ITEMS:
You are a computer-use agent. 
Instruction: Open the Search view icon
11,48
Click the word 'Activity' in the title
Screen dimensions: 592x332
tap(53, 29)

GIVEN REQUEST:
Copy out every line of the material above word for word.

IN RESPONSE:
You are a computer-use agent. 
Instruction: Open the Search view icon
11,48
Click the word 'Activity' in the title
Screen dimensions: 592x332
tap(53, 29)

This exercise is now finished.